Anders dan bij een contract onder de UAV 2012, is het uitgangspunt bij een contract onder de UAV-GC 2005 dat de Opdrachtgever geen dagelijkse controle houdt (of laat houden) op de technische uitwerking (‘engineering’) van het ontwerp. De opdrachtnemende partij (D&B aanbieder) is immers volledig verantwoordelijk voor de kwaliteitsborging van zijn eigen werkzaamheden. Dat wil niet zeggen dat u als Opdrachtgever helemaal geen invloed hebt op de kwaliteit van de engineering. U kunt immers bij de contractvorming een Projectkwaliteitsplan en/of een Keuringsplan Ontwerp- en Engineeringswerkzaamheden en keuringsrapporten ter acceptatie uitvragen (zie ook de borgingsactie Projectkwaliteitsplan uitvragen). Beoordeel deze documenten kritisch, voordat u ze accepteert. Geven ze u voldoende vertrouwen dat de opdrachtnemer zijn verplichtingen uit de overeenkomst nakomt? Zo niet, dan moet u schriftelijk beargumenteren waarom u de documenten/informatie niet accepteert. De opdrachtnemer moet dan betere plannen voorleggen. In keuringsplannen die de Opdrachtnemer ter acceptatie indient, kunt u desgewenst ‘stop- en bijwoonpunten’ vermelden. Op die momenten in het ontwerp- of engineeringsproces kunt u toetsen of deelresultaten aan de gestelde eisen voldoen en deze  al dan niet ‘accepteren’.

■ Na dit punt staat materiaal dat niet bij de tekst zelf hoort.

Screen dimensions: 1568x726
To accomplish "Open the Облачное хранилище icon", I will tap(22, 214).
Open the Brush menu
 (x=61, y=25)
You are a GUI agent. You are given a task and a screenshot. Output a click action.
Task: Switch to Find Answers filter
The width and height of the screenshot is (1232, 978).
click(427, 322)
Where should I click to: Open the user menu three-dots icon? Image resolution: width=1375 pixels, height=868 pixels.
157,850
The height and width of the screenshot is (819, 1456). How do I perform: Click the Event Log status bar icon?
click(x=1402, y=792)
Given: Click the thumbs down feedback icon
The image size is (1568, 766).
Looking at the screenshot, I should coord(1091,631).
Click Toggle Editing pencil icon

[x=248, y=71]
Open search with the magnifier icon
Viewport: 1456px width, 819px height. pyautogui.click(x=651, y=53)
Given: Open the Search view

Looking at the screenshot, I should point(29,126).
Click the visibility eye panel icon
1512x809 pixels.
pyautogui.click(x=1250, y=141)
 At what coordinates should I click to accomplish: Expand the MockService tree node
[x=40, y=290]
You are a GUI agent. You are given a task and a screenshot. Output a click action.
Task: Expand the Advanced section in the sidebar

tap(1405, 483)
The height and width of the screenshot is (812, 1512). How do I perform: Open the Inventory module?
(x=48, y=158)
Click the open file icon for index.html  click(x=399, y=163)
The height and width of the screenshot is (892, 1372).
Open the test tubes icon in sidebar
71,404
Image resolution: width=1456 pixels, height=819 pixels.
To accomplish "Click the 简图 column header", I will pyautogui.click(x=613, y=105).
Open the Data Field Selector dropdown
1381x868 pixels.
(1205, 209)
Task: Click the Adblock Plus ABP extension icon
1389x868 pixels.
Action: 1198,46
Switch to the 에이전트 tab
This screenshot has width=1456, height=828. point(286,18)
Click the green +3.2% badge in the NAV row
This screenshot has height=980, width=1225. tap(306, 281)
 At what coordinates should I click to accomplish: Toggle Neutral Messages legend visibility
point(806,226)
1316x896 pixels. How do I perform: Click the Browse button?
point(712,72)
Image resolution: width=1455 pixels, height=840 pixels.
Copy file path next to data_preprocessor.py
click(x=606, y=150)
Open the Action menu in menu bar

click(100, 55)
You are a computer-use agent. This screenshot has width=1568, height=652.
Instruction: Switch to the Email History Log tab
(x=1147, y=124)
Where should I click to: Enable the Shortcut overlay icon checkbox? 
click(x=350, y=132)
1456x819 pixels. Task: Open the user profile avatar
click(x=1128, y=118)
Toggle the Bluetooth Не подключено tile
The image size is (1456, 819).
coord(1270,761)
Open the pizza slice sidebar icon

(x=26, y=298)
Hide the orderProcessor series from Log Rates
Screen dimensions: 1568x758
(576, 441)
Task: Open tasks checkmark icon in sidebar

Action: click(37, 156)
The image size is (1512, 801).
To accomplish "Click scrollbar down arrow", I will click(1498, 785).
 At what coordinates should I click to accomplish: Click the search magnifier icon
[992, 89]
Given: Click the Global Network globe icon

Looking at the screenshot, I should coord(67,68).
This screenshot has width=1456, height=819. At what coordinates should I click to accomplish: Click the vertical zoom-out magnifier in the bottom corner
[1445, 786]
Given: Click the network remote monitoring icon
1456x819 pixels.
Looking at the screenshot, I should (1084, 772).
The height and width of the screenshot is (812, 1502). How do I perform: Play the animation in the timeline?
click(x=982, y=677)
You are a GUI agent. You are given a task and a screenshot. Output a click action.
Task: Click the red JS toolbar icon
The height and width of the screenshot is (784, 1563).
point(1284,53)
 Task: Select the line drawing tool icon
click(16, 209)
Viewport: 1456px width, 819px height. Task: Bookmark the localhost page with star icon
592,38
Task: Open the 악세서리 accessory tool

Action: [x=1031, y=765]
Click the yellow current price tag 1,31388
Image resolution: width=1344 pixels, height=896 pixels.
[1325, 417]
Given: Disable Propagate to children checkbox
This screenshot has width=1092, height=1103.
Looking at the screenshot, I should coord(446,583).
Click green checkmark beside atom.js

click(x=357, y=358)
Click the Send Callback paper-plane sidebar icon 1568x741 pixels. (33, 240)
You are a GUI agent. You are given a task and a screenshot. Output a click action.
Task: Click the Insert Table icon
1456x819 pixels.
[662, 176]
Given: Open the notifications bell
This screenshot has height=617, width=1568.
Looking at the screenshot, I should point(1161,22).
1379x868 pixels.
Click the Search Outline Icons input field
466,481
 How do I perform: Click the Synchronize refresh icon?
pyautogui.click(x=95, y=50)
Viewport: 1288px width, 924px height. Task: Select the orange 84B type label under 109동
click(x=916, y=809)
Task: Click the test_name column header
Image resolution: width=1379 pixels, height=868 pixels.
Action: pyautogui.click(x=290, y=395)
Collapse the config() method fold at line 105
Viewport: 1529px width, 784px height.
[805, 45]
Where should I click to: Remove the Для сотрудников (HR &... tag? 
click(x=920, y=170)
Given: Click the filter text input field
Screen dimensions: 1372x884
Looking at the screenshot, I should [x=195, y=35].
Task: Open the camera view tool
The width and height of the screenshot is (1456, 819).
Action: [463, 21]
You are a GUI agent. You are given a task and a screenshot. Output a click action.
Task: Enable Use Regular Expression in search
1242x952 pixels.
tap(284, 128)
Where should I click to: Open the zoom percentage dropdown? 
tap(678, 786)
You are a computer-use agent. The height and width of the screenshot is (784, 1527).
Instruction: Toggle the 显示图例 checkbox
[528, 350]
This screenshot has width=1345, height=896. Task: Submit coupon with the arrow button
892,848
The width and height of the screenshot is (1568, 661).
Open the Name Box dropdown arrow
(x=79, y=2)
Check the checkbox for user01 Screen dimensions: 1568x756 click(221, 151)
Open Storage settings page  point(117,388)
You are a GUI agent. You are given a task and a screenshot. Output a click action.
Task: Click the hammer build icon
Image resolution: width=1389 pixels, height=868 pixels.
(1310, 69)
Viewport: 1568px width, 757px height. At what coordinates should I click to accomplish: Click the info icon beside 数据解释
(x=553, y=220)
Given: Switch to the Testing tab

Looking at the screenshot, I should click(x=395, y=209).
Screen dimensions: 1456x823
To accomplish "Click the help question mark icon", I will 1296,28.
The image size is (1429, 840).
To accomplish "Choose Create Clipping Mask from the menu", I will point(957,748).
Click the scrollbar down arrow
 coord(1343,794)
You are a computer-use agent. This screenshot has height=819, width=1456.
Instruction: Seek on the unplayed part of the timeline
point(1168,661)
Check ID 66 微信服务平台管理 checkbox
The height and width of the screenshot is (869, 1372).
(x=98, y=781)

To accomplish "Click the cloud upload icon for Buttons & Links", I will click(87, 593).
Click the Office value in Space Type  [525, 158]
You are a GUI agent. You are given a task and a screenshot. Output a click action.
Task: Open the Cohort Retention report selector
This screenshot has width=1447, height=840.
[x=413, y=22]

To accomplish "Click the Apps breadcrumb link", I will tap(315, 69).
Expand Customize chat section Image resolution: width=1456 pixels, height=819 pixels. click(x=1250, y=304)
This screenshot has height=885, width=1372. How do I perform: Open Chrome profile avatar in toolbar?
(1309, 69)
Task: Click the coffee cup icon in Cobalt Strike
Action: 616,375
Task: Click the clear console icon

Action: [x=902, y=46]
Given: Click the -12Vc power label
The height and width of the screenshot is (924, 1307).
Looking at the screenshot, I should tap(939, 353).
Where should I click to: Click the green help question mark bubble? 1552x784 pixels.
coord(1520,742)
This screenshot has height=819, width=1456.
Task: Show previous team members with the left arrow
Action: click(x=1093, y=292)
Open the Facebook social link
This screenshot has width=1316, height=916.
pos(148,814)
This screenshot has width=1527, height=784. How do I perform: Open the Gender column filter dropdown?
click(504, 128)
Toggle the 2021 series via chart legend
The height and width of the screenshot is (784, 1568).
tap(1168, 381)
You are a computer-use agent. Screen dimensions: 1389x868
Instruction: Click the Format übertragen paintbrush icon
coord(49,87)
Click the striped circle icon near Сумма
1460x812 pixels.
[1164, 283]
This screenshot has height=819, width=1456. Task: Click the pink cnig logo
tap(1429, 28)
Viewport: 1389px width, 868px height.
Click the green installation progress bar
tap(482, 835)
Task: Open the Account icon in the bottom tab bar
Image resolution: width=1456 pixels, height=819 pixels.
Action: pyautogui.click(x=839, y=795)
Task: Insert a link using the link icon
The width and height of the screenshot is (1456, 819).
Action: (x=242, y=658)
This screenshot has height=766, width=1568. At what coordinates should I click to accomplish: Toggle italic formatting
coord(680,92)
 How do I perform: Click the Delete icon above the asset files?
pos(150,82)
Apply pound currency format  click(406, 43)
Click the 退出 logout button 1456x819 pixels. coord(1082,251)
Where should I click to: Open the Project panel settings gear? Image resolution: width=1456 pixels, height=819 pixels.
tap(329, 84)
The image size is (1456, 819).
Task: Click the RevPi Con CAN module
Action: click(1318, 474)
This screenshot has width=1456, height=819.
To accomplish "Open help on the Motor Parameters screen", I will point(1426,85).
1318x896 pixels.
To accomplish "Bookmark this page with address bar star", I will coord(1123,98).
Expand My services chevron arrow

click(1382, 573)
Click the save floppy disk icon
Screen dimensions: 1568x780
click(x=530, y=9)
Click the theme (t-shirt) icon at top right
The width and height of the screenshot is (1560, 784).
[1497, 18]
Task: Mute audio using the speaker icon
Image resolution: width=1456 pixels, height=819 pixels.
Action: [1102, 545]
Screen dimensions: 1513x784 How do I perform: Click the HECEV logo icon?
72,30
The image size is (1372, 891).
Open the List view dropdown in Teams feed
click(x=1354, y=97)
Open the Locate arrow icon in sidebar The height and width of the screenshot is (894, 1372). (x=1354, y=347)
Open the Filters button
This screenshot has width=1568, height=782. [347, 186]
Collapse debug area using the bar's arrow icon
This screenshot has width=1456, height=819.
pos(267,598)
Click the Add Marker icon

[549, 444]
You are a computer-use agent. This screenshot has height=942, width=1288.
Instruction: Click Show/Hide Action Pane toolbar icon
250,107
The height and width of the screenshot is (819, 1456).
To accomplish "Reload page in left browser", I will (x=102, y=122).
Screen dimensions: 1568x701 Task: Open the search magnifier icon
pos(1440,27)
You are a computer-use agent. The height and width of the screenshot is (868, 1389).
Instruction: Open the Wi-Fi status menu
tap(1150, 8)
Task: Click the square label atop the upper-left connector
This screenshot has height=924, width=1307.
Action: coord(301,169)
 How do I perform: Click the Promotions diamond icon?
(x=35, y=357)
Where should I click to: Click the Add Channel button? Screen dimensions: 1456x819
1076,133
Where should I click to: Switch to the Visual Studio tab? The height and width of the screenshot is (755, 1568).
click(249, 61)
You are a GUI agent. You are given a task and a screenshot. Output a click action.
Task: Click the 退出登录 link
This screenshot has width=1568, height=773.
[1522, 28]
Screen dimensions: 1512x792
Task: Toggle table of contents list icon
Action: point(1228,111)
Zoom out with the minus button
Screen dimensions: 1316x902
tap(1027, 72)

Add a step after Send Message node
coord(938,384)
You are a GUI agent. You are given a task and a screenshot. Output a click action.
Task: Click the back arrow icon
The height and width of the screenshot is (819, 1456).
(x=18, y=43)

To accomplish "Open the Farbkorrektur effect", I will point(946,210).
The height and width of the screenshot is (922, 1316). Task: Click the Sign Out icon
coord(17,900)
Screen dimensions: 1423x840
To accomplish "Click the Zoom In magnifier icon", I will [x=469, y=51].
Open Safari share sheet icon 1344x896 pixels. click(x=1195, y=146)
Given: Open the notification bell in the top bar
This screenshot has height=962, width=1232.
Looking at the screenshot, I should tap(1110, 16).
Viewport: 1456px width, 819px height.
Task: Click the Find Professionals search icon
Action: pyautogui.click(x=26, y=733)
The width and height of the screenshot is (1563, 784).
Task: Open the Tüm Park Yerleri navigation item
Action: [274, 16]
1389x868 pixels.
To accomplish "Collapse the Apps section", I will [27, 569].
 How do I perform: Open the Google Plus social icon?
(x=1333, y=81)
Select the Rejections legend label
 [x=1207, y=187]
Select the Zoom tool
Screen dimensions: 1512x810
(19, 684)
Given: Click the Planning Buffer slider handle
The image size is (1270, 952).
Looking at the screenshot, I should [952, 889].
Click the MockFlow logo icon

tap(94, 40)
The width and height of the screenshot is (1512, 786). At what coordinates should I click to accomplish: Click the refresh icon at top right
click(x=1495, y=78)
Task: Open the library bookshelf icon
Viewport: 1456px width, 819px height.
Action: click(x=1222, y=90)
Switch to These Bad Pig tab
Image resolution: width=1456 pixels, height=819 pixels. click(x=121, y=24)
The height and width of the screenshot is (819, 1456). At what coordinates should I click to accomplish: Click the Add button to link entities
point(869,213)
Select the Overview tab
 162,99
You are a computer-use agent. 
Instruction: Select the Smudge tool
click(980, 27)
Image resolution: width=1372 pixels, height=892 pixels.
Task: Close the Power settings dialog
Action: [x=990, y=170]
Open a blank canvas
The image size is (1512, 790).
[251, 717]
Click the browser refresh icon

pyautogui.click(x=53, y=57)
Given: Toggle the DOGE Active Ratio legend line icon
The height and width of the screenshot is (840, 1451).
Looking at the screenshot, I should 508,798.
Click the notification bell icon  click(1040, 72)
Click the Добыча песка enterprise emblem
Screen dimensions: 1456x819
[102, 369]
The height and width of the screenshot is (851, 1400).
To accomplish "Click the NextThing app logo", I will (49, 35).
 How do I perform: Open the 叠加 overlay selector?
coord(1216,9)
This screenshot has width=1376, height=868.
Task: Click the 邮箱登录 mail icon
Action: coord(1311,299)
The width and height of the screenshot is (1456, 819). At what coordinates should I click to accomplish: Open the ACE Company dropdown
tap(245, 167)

Daarnaast bent u als Opdrachtgever bevoegd om de kwaliteitsborging van de Opdrachtnemer te toetsen. Dat kan bijvoorbeeld door steekproefsgewijs te toetsen of de Opdrachtnemer werkt conform het geaccepteerde Projectkwaliteitsplan. U bent overigens niet verplicht om gebruik te maken van deze toetsingsbevoegdheid. Zie verder ook de UAV-GC 2005, paragraaf 21 t/m 23.

Het toetsen van de engineering gebeurt dus niet namens de Opdrachtgever, maar namens de D&B-aanbieder, als onderdeel van diens kwaliteitsborgingssysteem. De D&B aanbieder dient professionele, deskundige toetsing te regelen en de gerealiseerde kwaliteit aantoonbaar vast te leggen. Voor gevolgklassen CC1 tot en met CC2b kan worden volstaan met ’onafhankelijke’ toetsing uit de eigen organisatie. Voor gevolgklasse CC3 wordt geadviseerd om een externe, onafhankelijke toetser in te schakelen.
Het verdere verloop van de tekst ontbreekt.